Thursday, June 2, 2011

Boost Productivity Using Assembly Line Techniques

Photo by pickinjim2006

Way back in the day, Henry Ford created something radical: an assembly line. By arranging workflows, workers, and parts, he was able to put together cars much faster than his competition.

What Is An Assembly Line?

According to My Life And Work (Henry Ford and Samuel Crowther, Doubleday, 1922, page 80):

The principles of assembly are these:

  1. Place the tools and the men in the sequence of the operation so that each component part shall travel the least possible distance while in the process of finishing.
  2. Use work slides or some other form of carrier so that when a workman completes his operation he drops the part always in the same place which place must always be the most convenient place to his hand and if possible have gravity carry the part to the next workman for his operation.
  3. Use sliding assembling lines by which the parts to be assembled are delivered at convenient distances.

Most people don't think about applying these principles to everyday life, but they can make a big difference in your rate of productivity.

A Real-Life Task

Recently my family and I picked 20 pounds of strawberries. These berries needed to be washed, hulled, bad spots removed, sliced and packaged. The least efficient means of doing this would be to take a single berry, wash it, hull it, check for bad parts, slice it and put it in the freezer bag.

Instead, I made an assembly line.

The Strawberry Assembly Line

I set up three stations: washing, paring and packaging. The washing station was the sink with a colander to dip the berries out. The paring station was three bowls in a row. The middle bowl was on an old cookie sheet with the bowl itself touching its left-hand neighbor. On the right side of the cookie sheet was the third bowl. The packaging station was a deep bowl with a freezer zipper bag in it. Next to the station were the sugar canister, extra bags and a permanent marker.

The workflow went like this:

  1. Tip the basket of berries into the sink of cool water and swish around.
  2. Take a colander of berries and put it in a bowl (the left-most bowl from the paring station, brought to the sink), then move to the paring station.
  3. Take a berry from the left bowl, remove the hull and drop it in the middle bowl. Drop the hull on the empty part of the cookie sheet. Repeat until all the berries in the left bowl are hulled.
  4. Take up a knife and a berry from the middle bowl. Slice out any bad spots, dropping the waste on top of the hulls, and slice it into the right-most bowl. Repeat until all the berries in the middle bowl are hulled.
  5. Repeat steps 2,3,4 until the right-most bowl is filled. Then carry that bowl to the packaging station.
  6. Ladle sliced berries into a freezer bag. Add a little sugar, seal the bag and put a new bag in the deep bowl. Repeat.
  7. When all berries are in bags, label the bags with the year and transfer to the freezer.

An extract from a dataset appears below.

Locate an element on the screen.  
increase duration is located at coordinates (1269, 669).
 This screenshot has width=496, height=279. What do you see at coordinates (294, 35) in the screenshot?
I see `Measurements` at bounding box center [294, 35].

Applying Assembly Lines To Real Life

Most of the things we do are not this repetitive in nature. But we can still apply assembly lines whenever possible. Here are some examples:

  • Keep kitchen supplies grouped together so that nothing has to be moved great distances while cooking. Keep all your baking supplies together, all your like pots and pans together, and your spice s together.
  • When cleaning a room, start from the top and let gravity carry the dirt lower so it can be cleaned on subsequent passes through the room.
  • Keep your cleaning tools together. Take them as a group into the room you are cleaning.
  • Process all your emails at once, and do other like tasks together. Instead of making 5 trips to the copier, make one and copy five things.